Si la filosofía renuncia a los problemas, renuncia a ser filosofía. En
ciencia, no. En ciencia, un problema que no tiene solución no es un problema
científico. La cuadratura del círculo: únicamente se ocupan de eso algunos
señores un poco extraños de algunos casinos de provincia; se ha demonstrado
que no es un problema matemático. Esto ocurre en la ciencia: si algo no tiene
solución no es un problema, deja de ser un problema, por el motivo que sea.
En filosofía, no. En filosofía, un problema es algo respecto a lo cual yo
necesito saber a qué atenerme – lo consiga o no. Y si la filosofía
comienza con una renuncia... (y lo ha hecho muchas veces). La filosofía, en
diversas ocasiones, ha renunciado a sí misma o por diferentes motivos, o por
recaer en la creencia y dar por buena la creencia como si fuera filosofía –
la creencia es perfectamente válida pero no es filosofía – o bien aceptar
un planteamiento ajeno y, por consiguiente, a problemas que no son los
nuestros, que no son los del filósofo actual; o por considerar que hace falta
cumplir otro tipo de condiciones para que sean válidos: por ejemplo, el
empirismo lógico considera que no tiene sentido, que no es ni siquiera
inteligible, todo lo que no es empíricamente verificable o comprobable.

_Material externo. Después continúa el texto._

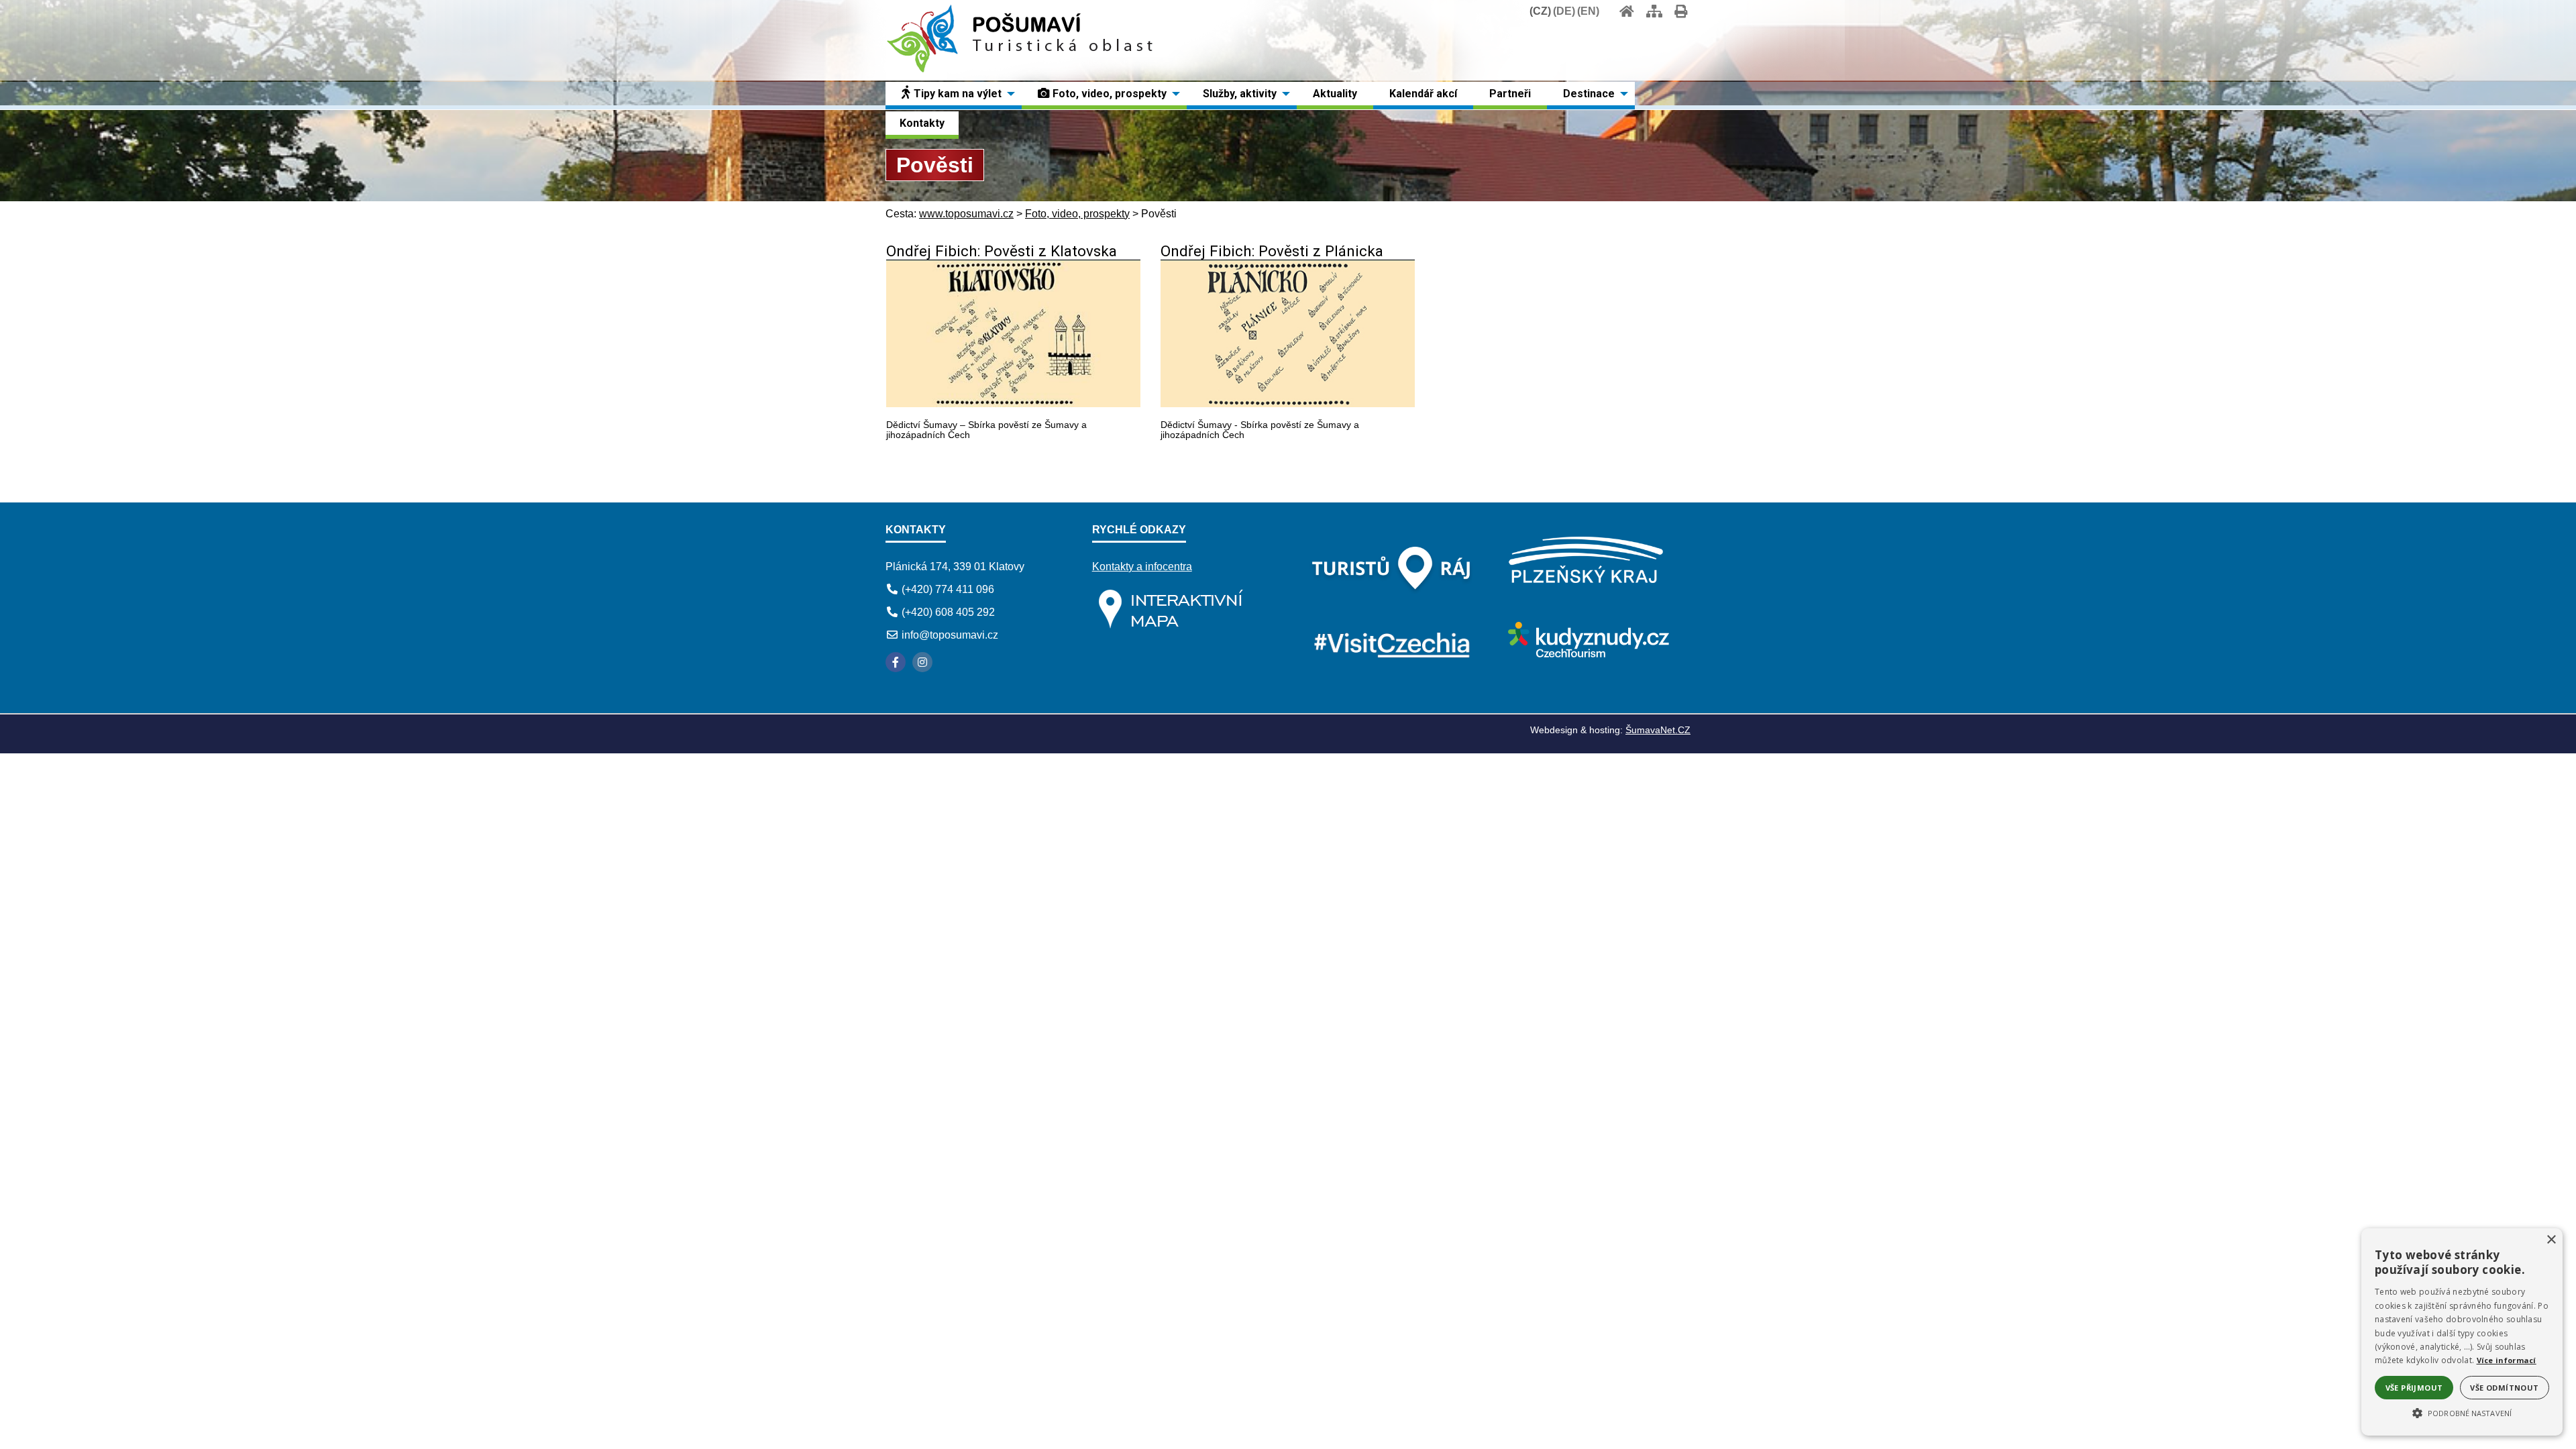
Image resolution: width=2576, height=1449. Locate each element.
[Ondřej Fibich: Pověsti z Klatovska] (1013, 403)
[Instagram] (922, 662)
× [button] (2551, 1240)
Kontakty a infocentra (1142, 566)
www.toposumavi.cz (966, 213)
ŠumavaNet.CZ (1657, 729)
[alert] (2462, 1332)
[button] (2462, 1412)
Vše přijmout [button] (2414, 1388)
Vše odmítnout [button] (2504, 1388)
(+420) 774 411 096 (948, 589)
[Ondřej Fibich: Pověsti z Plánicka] (1288, 403)
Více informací (2506, 1360)
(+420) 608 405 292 (948, 612)
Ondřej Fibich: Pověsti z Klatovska (1001, 251)
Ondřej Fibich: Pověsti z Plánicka (1272, 251)
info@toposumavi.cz (950, 635)
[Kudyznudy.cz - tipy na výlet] (1587, 653)
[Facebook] (895, 662)
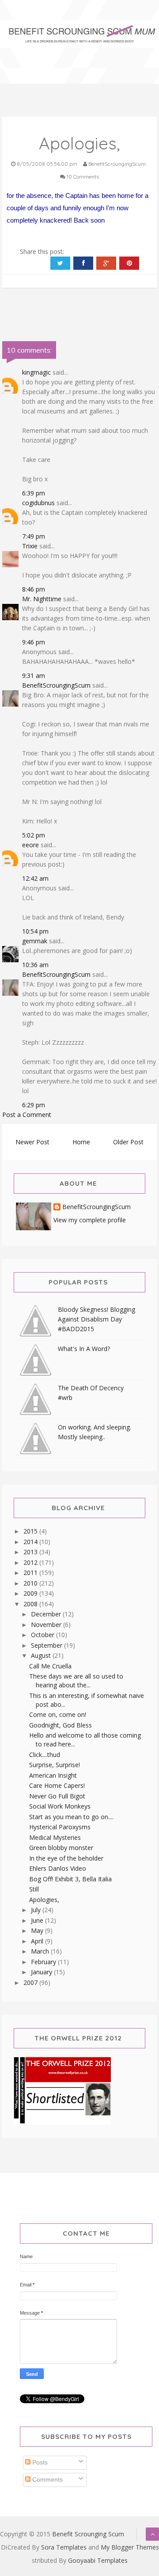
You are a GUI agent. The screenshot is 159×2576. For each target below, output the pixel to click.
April (38, 1941)
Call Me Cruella (50, 1666)
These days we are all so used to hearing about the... (76, 1680)
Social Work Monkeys (60, 1806)
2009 (31, 1593)
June (38, 1920)
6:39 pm (33, 493)
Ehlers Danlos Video (57, 1868)
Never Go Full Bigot (57, 1796)
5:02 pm (33, 835)
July (36, 1910)
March (41, 1951)
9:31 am (33, 675)
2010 (31, 1583)
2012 (31, 1562)
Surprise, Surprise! (54, 1765)
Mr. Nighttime (41, 599)
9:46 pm (33, 642)
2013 (31, 1552)
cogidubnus (38, 503)
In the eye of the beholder (66, 1858)
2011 (31, 1572)
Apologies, (44, 1899)
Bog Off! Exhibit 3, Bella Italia (70, 1879)
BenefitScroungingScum (56, 685)
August (42, 1655)
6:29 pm (33, 1105)
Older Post (128, 1142)
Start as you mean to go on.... (71, 1817)
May (38, 1930)
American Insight (53, 1775)
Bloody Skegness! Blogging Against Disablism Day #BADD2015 (96, 1319)
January (42, 1972)
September (47, 1645)
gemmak (34, 941)
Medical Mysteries (55, 1837)
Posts (39, 2462)
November (47, 1624)
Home (81, 1142)
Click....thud (44, 1754)
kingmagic (36, 372)
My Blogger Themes (130, 2547)
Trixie (30, 546)
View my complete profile (89, 1220)
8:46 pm (33, 589)
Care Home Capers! (57, 1785)
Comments (46, 2479)
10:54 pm (35, 931)
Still (34, 1889)
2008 (31, 1604)
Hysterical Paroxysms (60, 1827)
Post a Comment (26, 1114)
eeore (30, 845)
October (43, 1634)
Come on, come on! (57, 1714)
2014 (31, 1541)
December (47, 1614)
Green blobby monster (61, 1847)
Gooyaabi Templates (98, 2560)
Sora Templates (64, 2547)
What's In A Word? (84, 1348)
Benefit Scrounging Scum (88, 2534)
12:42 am (35, 878)
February (44, 1962)
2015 (31, 1531)
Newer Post (32, 1142)
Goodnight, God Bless (60, 1725)
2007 (31, 1982)
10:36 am (35, 964)
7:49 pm (33, 536)
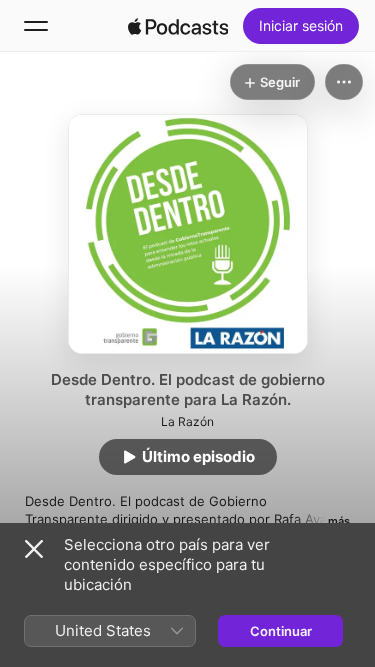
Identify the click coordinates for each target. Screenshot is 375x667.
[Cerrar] (34, 549)
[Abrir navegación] (36, 26)
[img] (178, 26)
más (339, 521)
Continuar (281, 631)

Naturalmente yo pregunto si esa tesis es empíricamente comprobable...
-evidentemente no lo es.
Entonces, estas llamadas filosofías en una medida u otra dejan de serlo,
pierden autenticidad. Ustedes ven, por tanto, cómo se requieren ciertas
condiciones. El ejercicio de la filosofía en cada persona requiere una
actitud deteminada. Dirán ustedes: bueno, pero los filósofos, en todo el
sentido estricto de la palabra, son muy pocos. En cada época, cuatro gatos,
unas docenas, a lo sumo, en épocas muy fecundas, tal vez unos centenares en
esos veinte y tantos siglos.
Pero no hace falta ser filósofo creador: eso no es condición necesaria. El
que tiene la vivencia de la filosofía, el que vive el problema filosófico
como tal problema; el que siente la necesidad de saber a qué atenerse e
intenta poner las cosas en claro, aunque no se le ocurra ninguna idea nueva,
aunque repiense un sistema ya existente, aunque no añada ninguna tesis
propia, no le damos un “ismo” a la historia de la filosofía, está
haciendo filosofía, se está comportando filosóficamente. No se puede
entender un libro filosófico más que filosóficamente, repensando,
justamente incorporándola a la propia vida para poner a prueba las creencias
recibidas – las creencias sociales o las creencias de cualquier tipo,
incluso la creencia en la razón, la confianza en ella – y utilizarlo en la
vida personal para saber a qué atenerse, para hacerse las preguntas radicales
que tiene que hacer cada hombre, pase lo que pase, si quiere vivir él
auténticamente.
Y ahora venimos al otro sentido de la palabra autenticidad. Auténtico es lo
que verdaderamente es real. Justamente hay las palabras falsas de que hablan
las musas de Hesiodo -o de que habla Homero- semejantes a las palabras
verdaderas, pero también se pueden pedir, se pueden buscar, se pueden
encontrar palabras verdaderas que hablan de las cosas que verdaderamente son.
Y, con eso, vamos a dar por terminado este curso.